This is the 22nd Peter Robinson mystery, an extraordinarily good innings for any author and as well as for his major character Alan Banks. The title is borrowed from a Nick Cave song and fits the theme beautifully.
Last night, just as I finished the book, the news was featuring a 5 per cent increase in agricultural crime involving the theft of sheep, which finish up in unregistered abattoirs, right up to combine harvesters destined for Eastern Europe. Experienced copper as he might be, it is all relatively new territory for DCI Banks and even more so for his vegetarian sidekick DI Annie Cabbot.
The story begins when an Afghanistan veteran walking his dog near a remote aircraft hangar awaiting redevelopment as a shopping village, has to retrieve the dog who has managed to find her way into the hangar. Inside he finds both dog and a “South American shaped” pool of blood which turns out to be human.

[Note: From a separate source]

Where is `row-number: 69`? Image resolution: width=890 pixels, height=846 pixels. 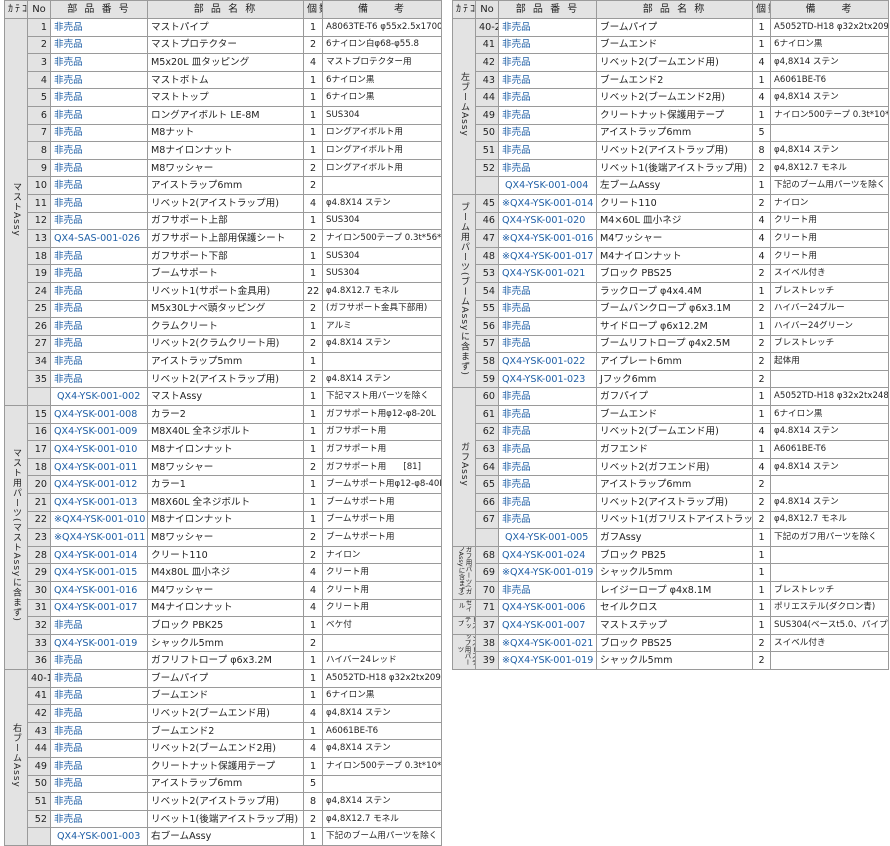
row-number: 69 is located at coordinates (487, 572).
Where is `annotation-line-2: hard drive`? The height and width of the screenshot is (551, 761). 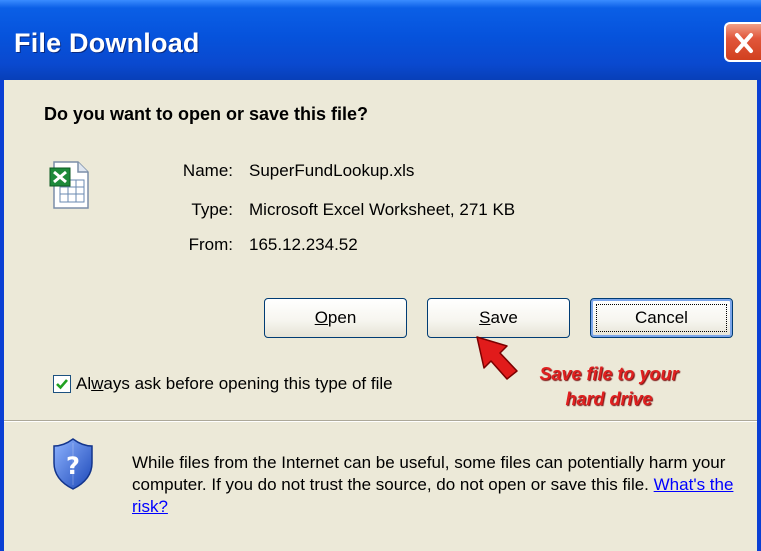
annotation-line-2: hard drive is located at coordinates (609, 399).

Not far away, John Beddoes, a city financier turned gentleman farmer, returns from holiday in Mexico to find that his expensive tractor has disappeared. While he’s been away the farm has been overseen by Frank Lane, one of the more struggling local farmers who denies any knowledge or involvement in the theft. However, Michael, his son becomes the immediate suspect, having had a series of run-ins with the other farmer and a juvenile record for joy-riding. Michael has also gone missing from the high-rise he shares in the nearby town with girlfriend Alex and her son Ian. The case against Michael becomes even stronger when Morgan Spencer, shady and disreputable friend of Michael’s with who he did the occasional bit of removal work, is also found to have done a runner.

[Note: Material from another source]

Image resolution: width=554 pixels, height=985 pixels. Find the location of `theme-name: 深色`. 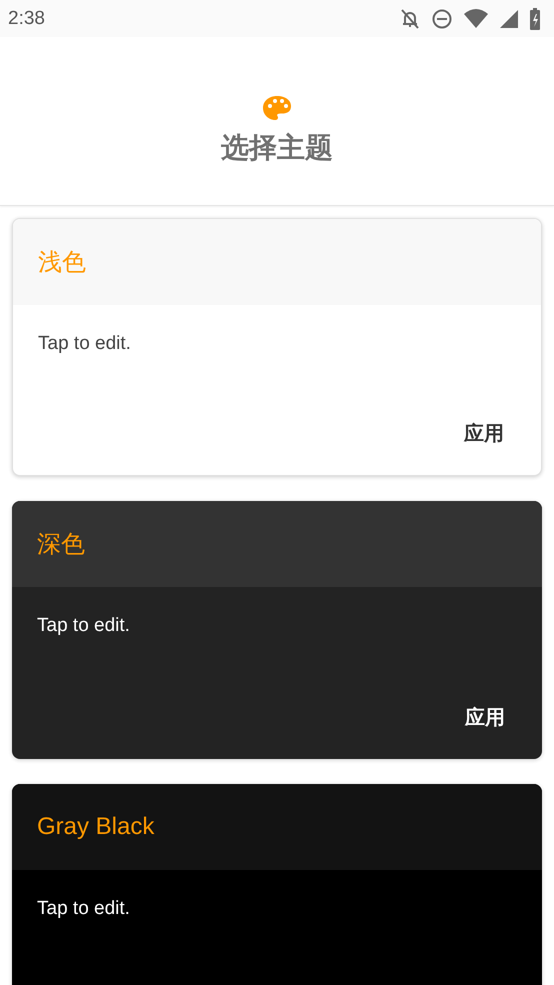

theme-name: 深色 is located at coordinates (61, 545).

This then is the situation which Banks encounters on his return from a short holiday in Umbria with his new girlfriend. So are the various elements all linked? As the investigation begins in earnest it quickly transpires that the answer is positive.
I am sure that the vast majority of the people who have already bought Abattoir Blues, thereby propelling it to the top of the hardback bestsellers chart in its first week of publication, will be enthralled by the journey through the Yorkshire peaks and dales, its largely impoverished farms, and grim registered and unregistered slaughterhouses, though some may be sufficiently uncomfortable by the journey to join Annie Cabbot in a meat-free existence. Though halfway through the book I was tempted to wish that Banks and the other would move the investigation along a bit quicker. But by the last quarter of the book the investigation has not only taken shape, it has also expanded to include murder, international smuggling and currency fraud. At which point I had forgiven the author for the doubts I had harboured and settled back to enjoy what was to become a most exciting and enjoyable conclusion.